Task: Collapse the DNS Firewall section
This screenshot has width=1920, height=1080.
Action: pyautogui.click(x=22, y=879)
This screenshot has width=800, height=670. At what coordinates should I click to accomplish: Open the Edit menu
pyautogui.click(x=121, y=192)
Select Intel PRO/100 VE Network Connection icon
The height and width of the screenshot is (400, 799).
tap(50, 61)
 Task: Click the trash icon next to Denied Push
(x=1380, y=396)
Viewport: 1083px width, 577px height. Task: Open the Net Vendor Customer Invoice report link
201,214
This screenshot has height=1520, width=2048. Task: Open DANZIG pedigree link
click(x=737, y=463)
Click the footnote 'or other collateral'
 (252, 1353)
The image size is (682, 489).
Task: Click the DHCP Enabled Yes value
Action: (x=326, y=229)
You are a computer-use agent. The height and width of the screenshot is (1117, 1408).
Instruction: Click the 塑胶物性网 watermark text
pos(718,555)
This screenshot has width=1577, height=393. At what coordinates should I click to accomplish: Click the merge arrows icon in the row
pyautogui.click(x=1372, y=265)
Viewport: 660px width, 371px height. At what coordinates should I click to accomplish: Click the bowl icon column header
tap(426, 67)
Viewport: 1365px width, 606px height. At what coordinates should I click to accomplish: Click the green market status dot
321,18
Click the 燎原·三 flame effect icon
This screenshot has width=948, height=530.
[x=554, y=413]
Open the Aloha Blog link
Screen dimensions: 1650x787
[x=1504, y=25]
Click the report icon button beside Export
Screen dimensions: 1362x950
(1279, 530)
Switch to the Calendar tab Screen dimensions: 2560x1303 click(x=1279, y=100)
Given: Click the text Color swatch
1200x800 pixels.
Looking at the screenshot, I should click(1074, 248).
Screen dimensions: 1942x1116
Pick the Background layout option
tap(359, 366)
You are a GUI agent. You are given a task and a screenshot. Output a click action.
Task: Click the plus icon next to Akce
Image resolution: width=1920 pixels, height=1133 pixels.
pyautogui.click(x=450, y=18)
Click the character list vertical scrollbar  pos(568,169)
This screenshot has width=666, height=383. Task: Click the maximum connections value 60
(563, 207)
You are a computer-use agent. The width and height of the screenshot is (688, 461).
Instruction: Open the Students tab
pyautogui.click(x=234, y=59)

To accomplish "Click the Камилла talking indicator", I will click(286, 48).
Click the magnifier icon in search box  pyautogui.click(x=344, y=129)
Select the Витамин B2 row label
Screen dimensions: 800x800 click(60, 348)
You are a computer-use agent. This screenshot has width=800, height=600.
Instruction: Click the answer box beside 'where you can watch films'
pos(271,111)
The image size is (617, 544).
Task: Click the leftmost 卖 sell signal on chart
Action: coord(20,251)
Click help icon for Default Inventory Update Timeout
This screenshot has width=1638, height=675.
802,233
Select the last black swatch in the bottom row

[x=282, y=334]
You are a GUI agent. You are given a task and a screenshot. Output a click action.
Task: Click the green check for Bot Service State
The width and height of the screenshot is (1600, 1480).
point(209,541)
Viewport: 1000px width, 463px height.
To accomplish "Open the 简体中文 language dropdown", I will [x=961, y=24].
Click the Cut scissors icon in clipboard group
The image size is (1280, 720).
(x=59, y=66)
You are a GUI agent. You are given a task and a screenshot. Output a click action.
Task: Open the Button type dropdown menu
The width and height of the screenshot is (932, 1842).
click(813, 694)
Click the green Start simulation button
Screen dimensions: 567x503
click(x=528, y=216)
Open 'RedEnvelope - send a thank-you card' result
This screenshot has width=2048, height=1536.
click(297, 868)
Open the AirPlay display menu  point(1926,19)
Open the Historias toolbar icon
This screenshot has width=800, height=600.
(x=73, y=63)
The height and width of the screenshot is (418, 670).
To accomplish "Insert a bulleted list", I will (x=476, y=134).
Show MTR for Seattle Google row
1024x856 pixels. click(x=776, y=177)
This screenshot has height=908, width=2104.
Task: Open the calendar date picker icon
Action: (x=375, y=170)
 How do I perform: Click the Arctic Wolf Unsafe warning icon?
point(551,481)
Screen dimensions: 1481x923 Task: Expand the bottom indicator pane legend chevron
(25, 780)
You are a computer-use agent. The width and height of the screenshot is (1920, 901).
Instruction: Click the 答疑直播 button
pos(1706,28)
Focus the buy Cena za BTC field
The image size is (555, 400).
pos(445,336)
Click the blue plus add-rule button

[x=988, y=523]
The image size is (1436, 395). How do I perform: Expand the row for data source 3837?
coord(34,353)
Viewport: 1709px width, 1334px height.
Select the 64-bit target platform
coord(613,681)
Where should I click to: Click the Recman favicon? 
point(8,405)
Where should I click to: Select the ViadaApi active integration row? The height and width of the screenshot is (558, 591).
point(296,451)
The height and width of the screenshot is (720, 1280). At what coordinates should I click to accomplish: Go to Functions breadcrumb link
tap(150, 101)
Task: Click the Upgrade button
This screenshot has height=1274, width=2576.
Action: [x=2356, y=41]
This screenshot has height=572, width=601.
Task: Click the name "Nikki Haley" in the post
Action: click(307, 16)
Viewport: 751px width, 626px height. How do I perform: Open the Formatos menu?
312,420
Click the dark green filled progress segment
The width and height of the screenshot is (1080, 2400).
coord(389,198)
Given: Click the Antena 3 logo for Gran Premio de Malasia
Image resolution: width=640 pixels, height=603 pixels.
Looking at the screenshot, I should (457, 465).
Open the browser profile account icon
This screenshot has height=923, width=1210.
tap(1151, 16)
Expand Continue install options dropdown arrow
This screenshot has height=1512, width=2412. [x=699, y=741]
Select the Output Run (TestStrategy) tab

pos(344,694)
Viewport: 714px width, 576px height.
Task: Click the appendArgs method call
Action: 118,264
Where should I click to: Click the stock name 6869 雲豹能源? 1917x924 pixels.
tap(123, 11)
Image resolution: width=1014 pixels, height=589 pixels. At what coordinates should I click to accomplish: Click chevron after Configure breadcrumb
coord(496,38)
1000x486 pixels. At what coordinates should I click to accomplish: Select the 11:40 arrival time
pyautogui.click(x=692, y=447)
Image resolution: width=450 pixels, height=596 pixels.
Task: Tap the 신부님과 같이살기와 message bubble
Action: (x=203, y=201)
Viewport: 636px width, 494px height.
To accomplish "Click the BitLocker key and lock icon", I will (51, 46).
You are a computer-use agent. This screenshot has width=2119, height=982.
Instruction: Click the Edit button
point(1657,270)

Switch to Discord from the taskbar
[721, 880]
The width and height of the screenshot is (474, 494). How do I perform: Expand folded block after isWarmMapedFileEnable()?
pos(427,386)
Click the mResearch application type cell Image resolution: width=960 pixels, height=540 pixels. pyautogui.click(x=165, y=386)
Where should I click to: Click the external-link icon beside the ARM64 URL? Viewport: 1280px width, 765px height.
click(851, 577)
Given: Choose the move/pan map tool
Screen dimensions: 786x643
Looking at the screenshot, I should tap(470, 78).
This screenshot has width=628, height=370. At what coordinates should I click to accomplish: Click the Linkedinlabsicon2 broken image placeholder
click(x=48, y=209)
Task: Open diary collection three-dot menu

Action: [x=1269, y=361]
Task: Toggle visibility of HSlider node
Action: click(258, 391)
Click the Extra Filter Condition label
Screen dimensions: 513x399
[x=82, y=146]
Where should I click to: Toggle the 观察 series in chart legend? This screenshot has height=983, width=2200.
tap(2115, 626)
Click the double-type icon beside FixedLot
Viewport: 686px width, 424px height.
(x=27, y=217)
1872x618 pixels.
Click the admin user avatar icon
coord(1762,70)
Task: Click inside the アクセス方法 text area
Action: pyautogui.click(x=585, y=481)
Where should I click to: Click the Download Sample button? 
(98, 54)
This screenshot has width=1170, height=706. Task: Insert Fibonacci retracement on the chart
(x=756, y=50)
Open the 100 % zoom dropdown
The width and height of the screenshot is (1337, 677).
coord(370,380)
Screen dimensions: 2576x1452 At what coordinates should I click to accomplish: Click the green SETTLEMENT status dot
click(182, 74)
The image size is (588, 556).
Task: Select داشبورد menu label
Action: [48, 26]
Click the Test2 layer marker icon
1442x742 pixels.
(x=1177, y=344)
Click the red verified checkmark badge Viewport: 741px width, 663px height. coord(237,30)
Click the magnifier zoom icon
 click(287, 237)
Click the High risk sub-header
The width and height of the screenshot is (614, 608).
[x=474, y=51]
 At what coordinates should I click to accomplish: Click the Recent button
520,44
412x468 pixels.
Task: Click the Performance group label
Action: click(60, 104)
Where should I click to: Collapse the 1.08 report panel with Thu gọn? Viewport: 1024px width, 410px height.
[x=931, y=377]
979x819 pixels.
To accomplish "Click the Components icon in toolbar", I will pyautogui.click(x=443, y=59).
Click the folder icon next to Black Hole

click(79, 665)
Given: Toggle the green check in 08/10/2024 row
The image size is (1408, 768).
----
## Direction
Locate every line of the material above that contains the word "chevron" and copy each of those lines in full.

## Finished task
Screen dimensions: 1481x923 Task: Expand the bottom indicator pane legend chevron
Image resolution: width=1014 pixels, height=589 pixels. At what coordinates should I click to accomplish: Click chevron after Configure breadcrumb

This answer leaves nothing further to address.